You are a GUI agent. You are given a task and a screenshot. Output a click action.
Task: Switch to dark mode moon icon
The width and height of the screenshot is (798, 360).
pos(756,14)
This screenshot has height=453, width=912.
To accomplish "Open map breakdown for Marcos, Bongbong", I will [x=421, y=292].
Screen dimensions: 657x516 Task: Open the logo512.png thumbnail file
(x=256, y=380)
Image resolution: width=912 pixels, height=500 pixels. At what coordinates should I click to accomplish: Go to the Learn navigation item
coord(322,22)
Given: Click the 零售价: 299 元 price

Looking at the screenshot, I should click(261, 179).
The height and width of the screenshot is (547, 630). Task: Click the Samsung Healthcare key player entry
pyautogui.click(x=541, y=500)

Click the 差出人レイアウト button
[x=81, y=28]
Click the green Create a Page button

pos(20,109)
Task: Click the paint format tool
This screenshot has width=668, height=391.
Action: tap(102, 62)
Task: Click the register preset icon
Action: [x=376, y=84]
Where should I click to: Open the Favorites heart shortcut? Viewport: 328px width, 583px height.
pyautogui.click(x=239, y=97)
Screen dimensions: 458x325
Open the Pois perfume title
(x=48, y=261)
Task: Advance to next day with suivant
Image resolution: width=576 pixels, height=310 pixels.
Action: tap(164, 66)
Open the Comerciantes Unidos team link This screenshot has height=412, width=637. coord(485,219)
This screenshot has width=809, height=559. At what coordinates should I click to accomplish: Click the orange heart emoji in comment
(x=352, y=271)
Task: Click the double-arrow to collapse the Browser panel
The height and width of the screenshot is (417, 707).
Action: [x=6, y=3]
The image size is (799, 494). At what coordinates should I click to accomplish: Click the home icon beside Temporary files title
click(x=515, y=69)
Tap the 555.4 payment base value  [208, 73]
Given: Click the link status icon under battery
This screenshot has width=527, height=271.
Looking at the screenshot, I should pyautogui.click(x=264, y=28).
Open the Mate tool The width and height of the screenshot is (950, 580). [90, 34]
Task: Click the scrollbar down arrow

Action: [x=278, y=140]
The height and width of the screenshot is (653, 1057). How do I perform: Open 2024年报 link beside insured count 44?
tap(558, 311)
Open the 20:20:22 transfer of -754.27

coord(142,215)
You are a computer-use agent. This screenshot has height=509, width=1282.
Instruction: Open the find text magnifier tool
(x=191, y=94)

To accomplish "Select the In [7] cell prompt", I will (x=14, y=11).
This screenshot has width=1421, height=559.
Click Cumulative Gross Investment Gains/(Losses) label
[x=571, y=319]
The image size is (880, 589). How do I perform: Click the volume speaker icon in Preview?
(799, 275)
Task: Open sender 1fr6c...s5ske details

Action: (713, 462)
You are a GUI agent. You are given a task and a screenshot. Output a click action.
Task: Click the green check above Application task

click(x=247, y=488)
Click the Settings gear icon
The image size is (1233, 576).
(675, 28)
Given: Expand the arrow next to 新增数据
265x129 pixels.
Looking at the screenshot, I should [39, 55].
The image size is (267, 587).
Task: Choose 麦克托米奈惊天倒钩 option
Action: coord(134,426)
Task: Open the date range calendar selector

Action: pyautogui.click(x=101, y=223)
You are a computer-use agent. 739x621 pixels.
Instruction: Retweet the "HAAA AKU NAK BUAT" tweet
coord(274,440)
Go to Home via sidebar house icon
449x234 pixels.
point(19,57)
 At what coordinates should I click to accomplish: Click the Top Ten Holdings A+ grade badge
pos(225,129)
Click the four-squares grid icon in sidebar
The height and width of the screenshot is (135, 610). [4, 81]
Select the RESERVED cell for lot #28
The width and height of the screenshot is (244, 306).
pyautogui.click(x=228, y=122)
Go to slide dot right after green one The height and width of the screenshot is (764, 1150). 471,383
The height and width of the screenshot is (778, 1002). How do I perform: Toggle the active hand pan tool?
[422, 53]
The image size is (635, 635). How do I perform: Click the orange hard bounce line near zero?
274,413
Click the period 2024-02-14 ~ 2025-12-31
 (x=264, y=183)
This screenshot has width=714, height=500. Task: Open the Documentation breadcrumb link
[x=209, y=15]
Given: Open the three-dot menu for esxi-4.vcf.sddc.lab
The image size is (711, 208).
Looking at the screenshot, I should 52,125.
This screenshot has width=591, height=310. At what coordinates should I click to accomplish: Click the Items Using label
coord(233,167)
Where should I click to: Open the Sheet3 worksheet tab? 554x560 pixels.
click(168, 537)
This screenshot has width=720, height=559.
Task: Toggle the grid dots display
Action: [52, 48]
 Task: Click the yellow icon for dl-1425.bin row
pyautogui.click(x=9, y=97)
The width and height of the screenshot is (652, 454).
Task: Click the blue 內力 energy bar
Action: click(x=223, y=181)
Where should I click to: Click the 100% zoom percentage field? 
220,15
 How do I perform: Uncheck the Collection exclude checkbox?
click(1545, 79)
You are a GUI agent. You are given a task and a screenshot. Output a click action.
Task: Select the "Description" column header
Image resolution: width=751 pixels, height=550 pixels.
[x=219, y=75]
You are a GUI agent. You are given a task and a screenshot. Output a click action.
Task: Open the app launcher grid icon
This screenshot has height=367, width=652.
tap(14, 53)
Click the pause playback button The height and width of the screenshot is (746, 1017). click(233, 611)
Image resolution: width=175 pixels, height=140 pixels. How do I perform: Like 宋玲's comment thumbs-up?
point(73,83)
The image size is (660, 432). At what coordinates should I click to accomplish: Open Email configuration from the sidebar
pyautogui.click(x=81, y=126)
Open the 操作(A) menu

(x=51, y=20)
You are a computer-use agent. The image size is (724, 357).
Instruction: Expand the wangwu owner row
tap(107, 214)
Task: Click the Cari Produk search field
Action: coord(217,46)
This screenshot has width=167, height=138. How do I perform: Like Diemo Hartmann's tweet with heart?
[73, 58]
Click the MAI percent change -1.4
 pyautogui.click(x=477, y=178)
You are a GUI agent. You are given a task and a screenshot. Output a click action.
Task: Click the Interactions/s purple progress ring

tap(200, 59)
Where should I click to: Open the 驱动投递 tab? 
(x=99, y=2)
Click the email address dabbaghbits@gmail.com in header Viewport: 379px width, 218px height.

::::::

### Your task
All lines in the records above that contain "computer" are to be reported.

### The answer
You are a computer-use agent. This screenshot has height=509, width=1282.
You are a computer-use agent. 739x621 pixels.
You are a computer-use agent. The image size is (724, 357).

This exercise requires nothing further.